Learning to Act by Predicting the Future

We present an approach to sensorimotor control in immersive environments. Our approach utilizes a high-dimensional sensory stream and a lower-dimensional measurement stream. The cotemporal structure of these streams provides a rich supervisory signal, which enables training a sensorimotor control model by interacting with the environment. The model is trained using supervised learning techniques, but without extraneous supervision. It learns to act based on raw sensory input from a complex three-dimensional environment. The presented formulation enables learning without a fixed goal at training time, and pursuing dynamically changing goals at test time. We conduct extensive experiments in three-dimensional simulations based on the classical first-person game Doom. The results demonstrate that the presented approach outperforms sophisticated prior formulations, particularly on challenging tasks. The results also show that trained models successfully generalize across environments and goals. A model trained using the presented approach won the Full Deathmatch track of the Visual Doom AI Competition, which was held in previously unseen environments.



If you have a system that does dimensional reduction from a sensor stream to a measurement (controller input) stream and the system has short term memory it probably will learn to move around to get better total information about its environment into its short term memory.
Okay, I’ll go read the paper later when I have time.

Okay, I see. The measurements are not derived from the pixel data. However they are intermeshed with the pixel data after it has undergone smart dimensional reduction with a deep network. I’ll think about it some more. I guess there are degrees of dimensional reduction you can do on pixel data from passive Fourier transforms or random projections, to single layer networks all the way to deep convolutional networks.

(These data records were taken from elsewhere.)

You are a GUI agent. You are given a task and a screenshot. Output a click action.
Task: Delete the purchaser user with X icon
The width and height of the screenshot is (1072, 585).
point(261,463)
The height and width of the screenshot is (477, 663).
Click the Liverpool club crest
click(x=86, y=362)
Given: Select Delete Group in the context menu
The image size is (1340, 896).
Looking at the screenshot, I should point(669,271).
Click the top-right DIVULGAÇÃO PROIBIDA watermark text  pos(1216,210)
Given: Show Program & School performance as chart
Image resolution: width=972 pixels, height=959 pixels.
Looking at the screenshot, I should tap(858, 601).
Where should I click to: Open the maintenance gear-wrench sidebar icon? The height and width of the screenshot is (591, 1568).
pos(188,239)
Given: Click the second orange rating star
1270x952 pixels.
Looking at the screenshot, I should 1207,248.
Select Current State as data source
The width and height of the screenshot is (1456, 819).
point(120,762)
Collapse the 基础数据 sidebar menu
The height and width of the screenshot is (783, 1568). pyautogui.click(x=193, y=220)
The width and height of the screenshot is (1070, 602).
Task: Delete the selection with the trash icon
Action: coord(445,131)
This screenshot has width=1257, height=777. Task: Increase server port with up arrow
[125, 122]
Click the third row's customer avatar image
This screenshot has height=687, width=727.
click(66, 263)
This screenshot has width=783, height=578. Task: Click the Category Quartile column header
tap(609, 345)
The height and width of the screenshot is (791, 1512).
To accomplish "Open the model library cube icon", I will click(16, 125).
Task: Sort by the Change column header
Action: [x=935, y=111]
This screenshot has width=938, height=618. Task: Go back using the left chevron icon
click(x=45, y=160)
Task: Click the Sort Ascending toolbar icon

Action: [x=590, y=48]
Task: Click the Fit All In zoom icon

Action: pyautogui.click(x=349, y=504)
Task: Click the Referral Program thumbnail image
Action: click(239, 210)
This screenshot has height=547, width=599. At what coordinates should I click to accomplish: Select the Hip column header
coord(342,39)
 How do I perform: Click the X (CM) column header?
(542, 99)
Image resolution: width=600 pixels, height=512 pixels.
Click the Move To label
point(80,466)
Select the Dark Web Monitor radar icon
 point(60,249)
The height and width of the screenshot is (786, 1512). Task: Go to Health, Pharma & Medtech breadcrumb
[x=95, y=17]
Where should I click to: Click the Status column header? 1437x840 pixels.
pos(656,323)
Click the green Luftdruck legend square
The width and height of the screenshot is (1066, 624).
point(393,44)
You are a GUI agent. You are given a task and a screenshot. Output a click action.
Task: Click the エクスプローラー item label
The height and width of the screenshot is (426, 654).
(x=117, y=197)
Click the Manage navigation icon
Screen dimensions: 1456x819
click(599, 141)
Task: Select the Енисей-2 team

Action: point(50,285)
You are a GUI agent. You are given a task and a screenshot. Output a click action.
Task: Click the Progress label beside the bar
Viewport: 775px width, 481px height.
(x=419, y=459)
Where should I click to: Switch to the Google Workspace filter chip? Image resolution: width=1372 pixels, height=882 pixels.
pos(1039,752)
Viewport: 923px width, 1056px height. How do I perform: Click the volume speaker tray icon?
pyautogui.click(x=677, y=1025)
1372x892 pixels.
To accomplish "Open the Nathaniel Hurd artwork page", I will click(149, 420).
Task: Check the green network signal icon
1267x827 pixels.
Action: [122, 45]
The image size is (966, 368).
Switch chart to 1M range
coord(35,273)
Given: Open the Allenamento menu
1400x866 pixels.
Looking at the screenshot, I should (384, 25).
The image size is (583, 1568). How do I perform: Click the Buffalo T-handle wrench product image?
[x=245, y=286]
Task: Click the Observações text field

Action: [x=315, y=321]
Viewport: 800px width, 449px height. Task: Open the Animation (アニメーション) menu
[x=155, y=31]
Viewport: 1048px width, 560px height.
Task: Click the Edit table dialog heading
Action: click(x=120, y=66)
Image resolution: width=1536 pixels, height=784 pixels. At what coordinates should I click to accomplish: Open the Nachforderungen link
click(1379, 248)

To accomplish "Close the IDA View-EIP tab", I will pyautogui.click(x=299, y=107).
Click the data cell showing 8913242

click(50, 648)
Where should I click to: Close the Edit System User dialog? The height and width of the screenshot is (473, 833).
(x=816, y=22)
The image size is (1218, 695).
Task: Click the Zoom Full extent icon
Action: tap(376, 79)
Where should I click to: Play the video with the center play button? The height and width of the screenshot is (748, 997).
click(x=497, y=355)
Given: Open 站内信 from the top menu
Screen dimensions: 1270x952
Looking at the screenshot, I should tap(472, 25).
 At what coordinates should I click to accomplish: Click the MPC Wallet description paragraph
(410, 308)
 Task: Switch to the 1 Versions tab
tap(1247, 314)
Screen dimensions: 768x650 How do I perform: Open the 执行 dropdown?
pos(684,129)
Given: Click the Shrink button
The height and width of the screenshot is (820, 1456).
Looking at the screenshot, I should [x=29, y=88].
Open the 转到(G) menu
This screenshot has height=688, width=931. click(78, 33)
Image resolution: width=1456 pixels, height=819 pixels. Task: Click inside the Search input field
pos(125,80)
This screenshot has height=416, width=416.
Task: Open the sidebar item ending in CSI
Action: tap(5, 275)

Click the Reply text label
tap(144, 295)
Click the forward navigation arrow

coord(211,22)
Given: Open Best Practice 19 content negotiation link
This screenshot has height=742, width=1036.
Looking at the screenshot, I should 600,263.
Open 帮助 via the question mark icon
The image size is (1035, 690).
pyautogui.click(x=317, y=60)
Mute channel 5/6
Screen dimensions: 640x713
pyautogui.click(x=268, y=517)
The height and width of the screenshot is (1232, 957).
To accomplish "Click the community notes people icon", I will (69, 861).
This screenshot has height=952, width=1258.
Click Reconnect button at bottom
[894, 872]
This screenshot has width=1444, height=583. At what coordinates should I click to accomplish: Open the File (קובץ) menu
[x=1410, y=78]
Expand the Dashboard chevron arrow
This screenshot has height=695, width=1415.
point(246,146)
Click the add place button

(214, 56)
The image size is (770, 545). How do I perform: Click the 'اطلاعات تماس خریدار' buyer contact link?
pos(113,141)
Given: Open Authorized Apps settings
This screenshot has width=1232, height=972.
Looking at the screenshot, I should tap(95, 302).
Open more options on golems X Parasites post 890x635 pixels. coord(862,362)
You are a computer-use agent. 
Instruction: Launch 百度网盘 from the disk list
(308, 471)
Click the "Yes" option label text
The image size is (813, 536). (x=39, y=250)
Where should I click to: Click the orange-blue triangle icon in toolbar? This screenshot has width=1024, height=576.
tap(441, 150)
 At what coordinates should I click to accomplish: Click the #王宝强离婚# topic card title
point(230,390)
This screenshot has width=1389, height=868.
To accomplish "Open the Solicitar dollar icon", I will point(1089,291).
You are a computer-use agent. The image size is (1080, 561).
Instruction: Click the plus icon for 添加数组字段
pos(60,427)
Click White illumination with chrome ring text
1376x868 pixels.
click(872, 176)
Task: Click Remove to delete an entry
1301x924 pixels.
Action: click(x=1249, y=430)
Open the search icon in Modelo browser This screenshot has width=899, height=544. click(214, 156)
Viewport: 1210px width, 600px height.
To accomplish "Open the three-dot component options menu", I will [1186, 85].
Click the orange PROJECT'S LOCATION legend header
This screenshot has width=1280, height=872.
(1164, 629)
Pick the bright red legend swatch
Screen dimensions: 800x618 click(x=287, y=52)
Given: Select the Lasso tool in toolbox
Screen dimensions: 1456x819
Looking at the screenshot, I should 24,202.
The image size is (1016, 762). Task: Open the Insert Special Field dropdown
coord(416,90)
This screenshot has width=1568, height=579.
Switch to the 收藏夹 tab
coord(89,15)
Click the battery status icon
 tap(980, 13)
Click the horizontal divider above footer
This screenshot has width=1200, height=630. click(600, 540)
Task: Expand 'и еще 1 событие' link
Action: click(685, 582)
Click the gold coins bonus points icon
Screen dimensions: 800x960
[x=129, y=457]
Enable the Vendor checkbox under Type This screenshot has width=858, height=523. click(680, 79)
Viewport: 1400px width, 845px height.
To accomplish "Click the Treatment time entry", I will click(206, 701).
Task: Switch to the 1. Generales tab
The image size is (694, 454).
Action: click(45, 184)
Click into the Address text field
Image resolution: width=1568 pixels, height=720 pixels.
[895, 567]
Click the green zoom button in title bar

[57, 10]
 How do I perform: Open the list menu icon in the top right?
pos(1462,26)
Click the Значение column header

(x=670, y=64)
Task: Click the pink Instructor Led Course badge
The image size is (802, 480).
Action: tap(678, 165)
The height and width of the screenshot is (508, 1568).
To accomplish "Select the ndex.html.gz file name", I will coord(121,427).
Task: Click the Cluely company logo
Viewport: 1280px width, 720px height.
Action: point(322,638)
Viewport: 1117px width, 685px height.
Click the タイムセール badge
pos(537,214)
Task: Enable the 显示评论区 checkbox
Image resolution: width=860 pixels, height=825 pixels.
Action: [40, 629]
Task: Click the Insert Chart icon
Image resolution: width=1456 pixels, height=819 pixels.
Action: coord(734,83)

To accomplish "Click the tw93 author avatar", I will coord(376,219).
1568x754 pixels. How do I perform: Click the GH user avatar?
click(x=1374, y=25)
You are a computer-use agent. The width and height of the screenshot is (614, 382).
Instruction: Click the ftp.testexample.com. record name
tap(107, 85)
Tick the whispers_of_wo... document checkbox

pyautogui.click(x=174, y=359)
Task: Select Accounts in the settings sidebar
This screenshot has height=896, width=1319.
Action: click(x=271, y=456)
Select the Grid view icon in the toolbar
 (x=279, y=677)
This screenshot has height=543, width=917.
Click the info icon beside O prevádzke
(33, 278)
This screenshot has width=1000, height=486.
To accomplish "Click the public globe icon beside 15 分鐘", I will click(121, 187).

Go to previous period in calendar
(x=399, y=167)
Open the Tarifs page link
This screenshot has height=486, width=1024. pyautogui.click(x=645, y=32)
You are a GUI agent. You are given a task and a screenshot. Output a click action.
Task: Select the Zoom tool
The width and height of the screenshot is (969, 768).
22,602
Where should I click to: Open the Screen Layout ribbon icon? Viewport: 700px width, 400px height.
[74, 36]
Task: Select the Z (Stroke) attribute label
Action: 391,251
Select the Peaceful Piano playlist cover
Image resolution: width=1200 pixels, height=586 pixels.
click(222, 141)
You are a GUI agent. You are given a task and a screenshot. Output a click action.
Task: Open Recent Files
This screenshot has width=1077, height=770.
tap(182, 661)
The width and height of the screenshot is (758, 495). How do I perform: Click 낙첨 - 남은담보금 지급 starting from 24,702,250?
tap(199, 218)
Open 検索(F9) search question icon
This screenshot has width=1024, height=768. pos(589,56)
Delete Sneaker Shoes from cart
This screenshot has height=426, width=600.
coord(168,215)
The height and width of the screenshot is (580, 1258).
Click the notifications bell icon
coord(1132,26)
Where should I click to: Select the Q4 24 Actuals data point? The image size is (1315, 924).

If you say the brain is mostly composed of predictive memory then the paper definitely fits with what Numenta is doing. What do you need? Predictive memory, some goal functions that tell the animal whether it’s doing well or not and some way of searching through the action space to find the best thing to do. As an alternative to deep networks or Numenta predictive memory I think you might get away with using high density single layer networks for prediction. I presume the OP is with Intel in which case they should get on with creating the 100 Peta ops/sec chips I suggested to them:

I was experimenting today with both a binarized activation function and binarized weights for single layer nets and it worked out fine:

There is this related paper but it is about deep networks:

Try ternary signals (-1, 0, 1) - they could still be considered binary if you use differential representation, and don’t require any multiplications. The issue is the range of quantization operation. It most likely needs to be scaled on per layer basis. Also, in my experience, activations are more sensitive to quantization than weights. Finally, backprop through hard threshold is tricky - try different estimators. If you’re interested in this research, there have been a few hundred papers [1] published on this topic since that breakthrough Courbariaux paper you linked to.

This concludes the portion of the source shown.